緊張し志藤の答を待つ望、前原、福田。今にも泣きそうな望の顔がひどく幼く、第1話では荒々しいアクションや不遜な言動が目立っていた女性だけに彼女の受けた衝撃の大きさを思わせられます。
「……おれも知りたいね……」顔をあげない志藤。「今度、ばかりは」

***

(なんでだよ……っ。おれならだいじょうぶだと、マモルみたいにうまくやっていけると……っ)

利かない左手、両足。人間体に戻り、林の中を呻きながら這いずり、逃げていく竜介。自分はただ、人間として生きたかっただけなのに。

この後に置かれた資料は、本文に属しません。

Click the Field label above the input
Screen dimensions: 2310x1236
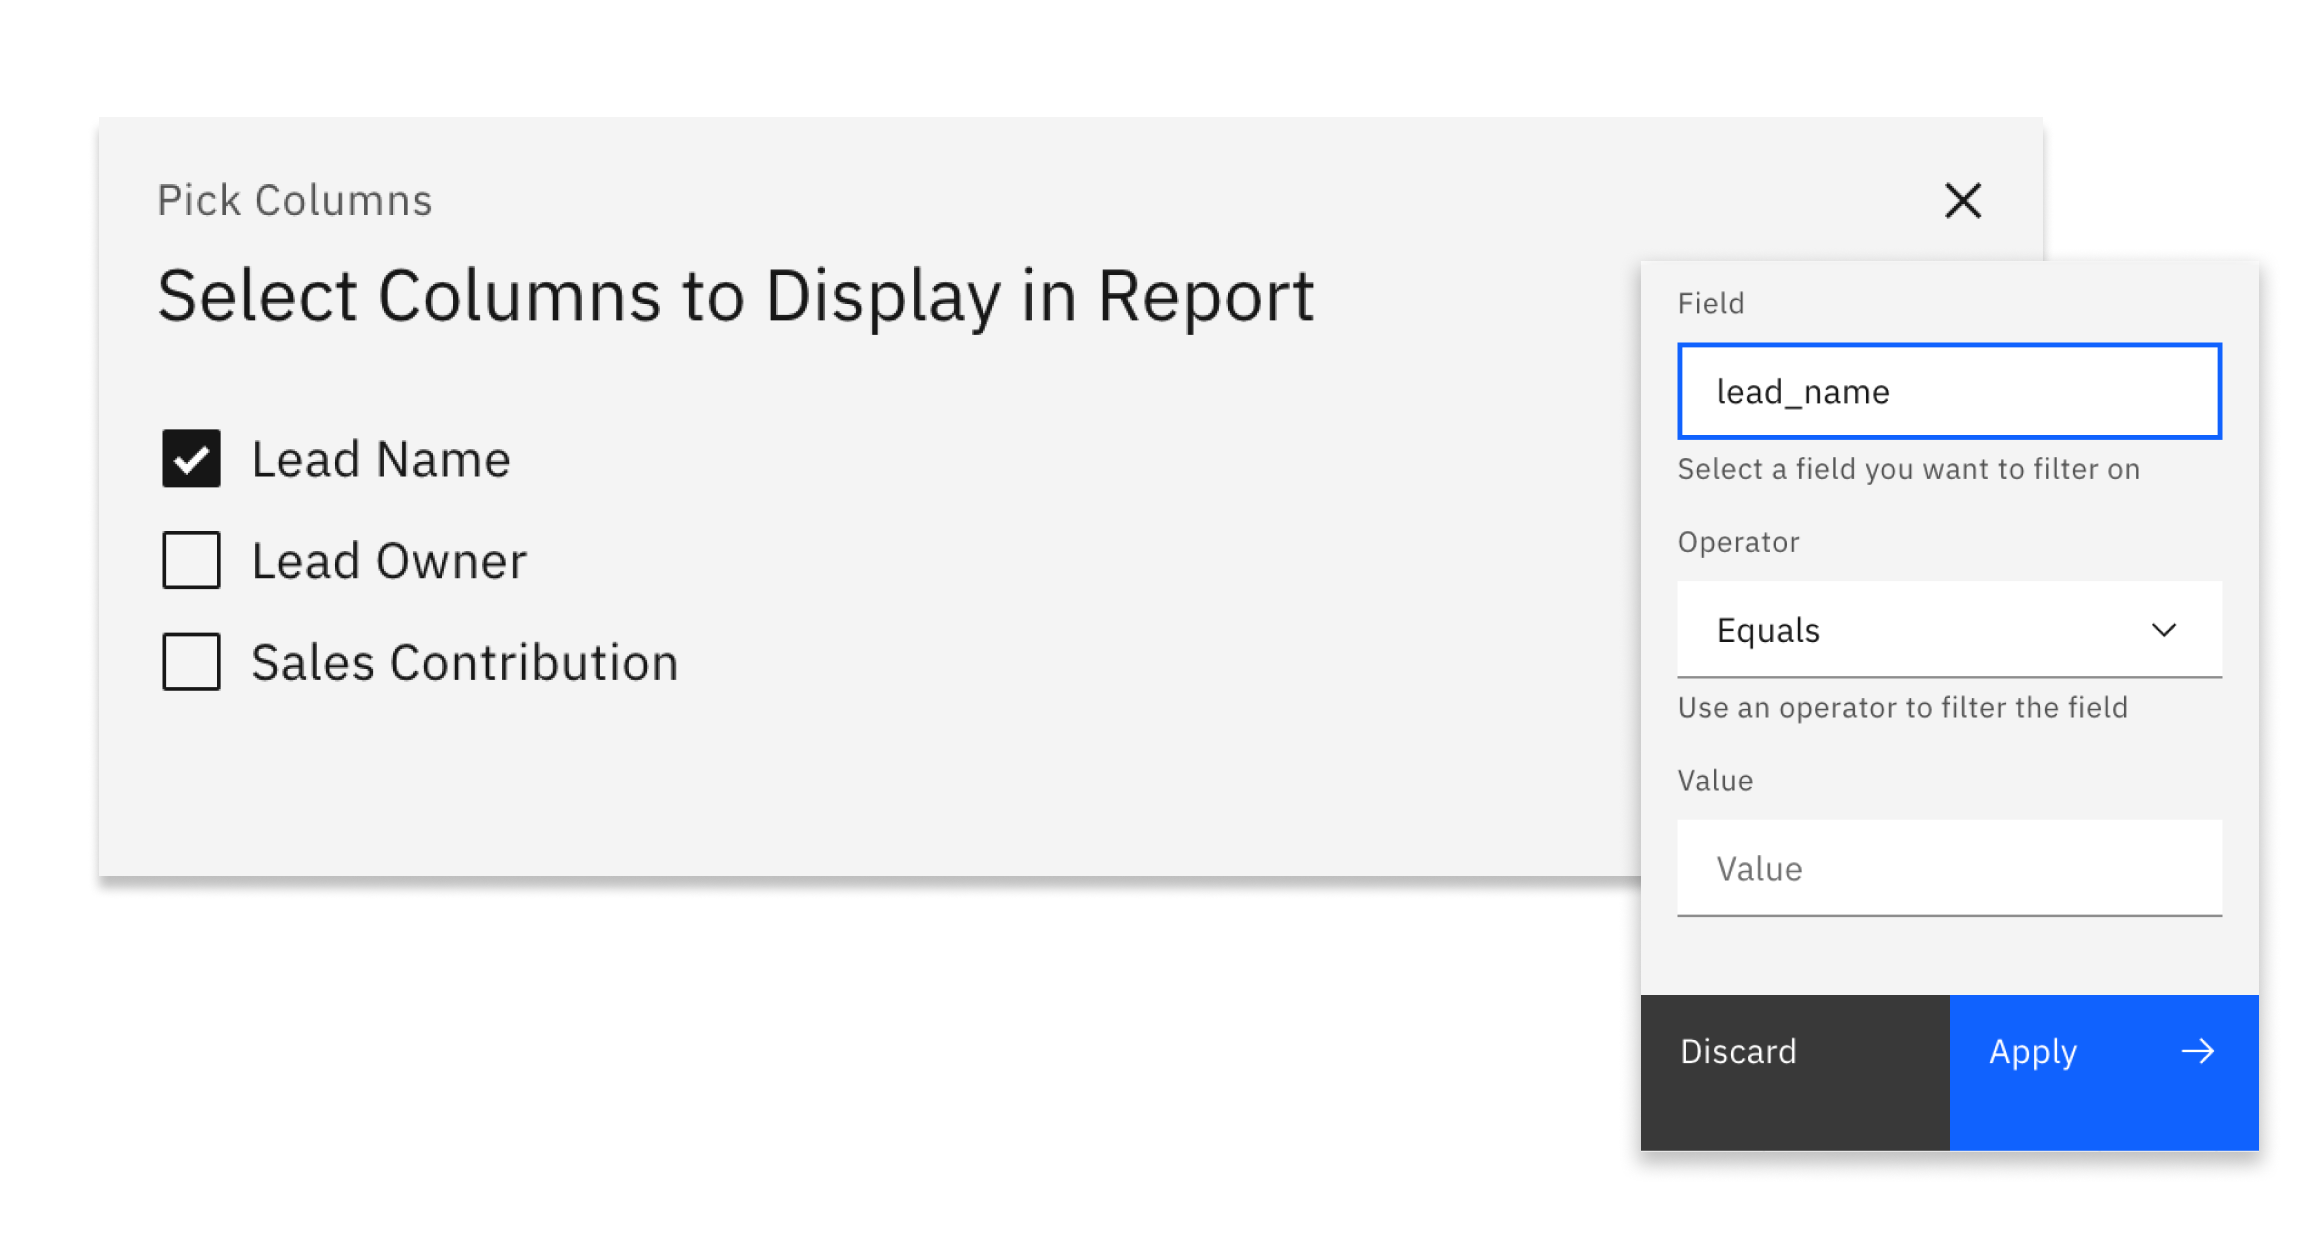[x=1710, y=304]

(もう駆除されるしかないのかな。けど……あいつらにだったら)

開示

「未確認のアマゾンの映像はこちらでも受信済みです。……今まで通り、何も聞かずに駆除することは、できませんか」
アマゾンとは何なのか。なぜ自分たちは“人間狩り”をさせられているのか。なぜ仲間にまで銃口を向けねばならないのか。
駆除班全員の疑問が膨れ上がり、親会社である野座間製薬も捨て置けなくなります。
待機所に派遣されてくる本部長・水澤の秘書らしき男、加納。その無表情な顔が映るPC画面を、覗き込む駆除班メンバー。
「できるわけねえだろうっ!」三崎の怒りが爆発します。「ひとりは仲間なんだぞ!」
「……まさか、知ってたのか?」と志藤。
「それはないですし無理です。腕輪の信号は、アマゾン体になったときの言わばアラームで、普段は反応しませんから」
加納はアルファ、オメガの話をしているのに、志藤らの頭は竜介のことでいっぱいです。
「つまり、外されたら追跡不可能か。……だったら足で探してやるからとにかく話せ!」

「……わかりました」

今までの会話は、タブレットのカメラつき通話機能を通じてのものでした。話しながら彼らの背後、待機所の戸口に到達した加納は、今や駆除班のメンバーと直に対面しながら、いかにも空気が悪いと言いたげに鼻に純白のハンカチを押し当てます。
「わたしが説明役を任じられました」
「たく、勿体ぶりやがって」
忌々しげに睨みつける志藤たちの前で、悠然とタブレットを操作する加納。画面に浮かんだ文字は、「AMAZON」。例のロゴが出てくるかと思ってちょっとどきどきしました。逆から読めば野座間。

定義

悠の失踪に心を痛め、学校の休み時間に母へ連絡を取る美月。ストーリーと関係あるかどうかわかりませんが級友たちにいじめられているのでは? と思わせる描写があります。
職場のデスクでその連絡を受ける水澤。
悠は見つかった、ただ体調が悪いからこのまま研究所に入院させると娘を安心させる間も、目をオメガの映るモニターから離しません。志藤、三崎、高井、前原。それぞれの視点からの記録映像。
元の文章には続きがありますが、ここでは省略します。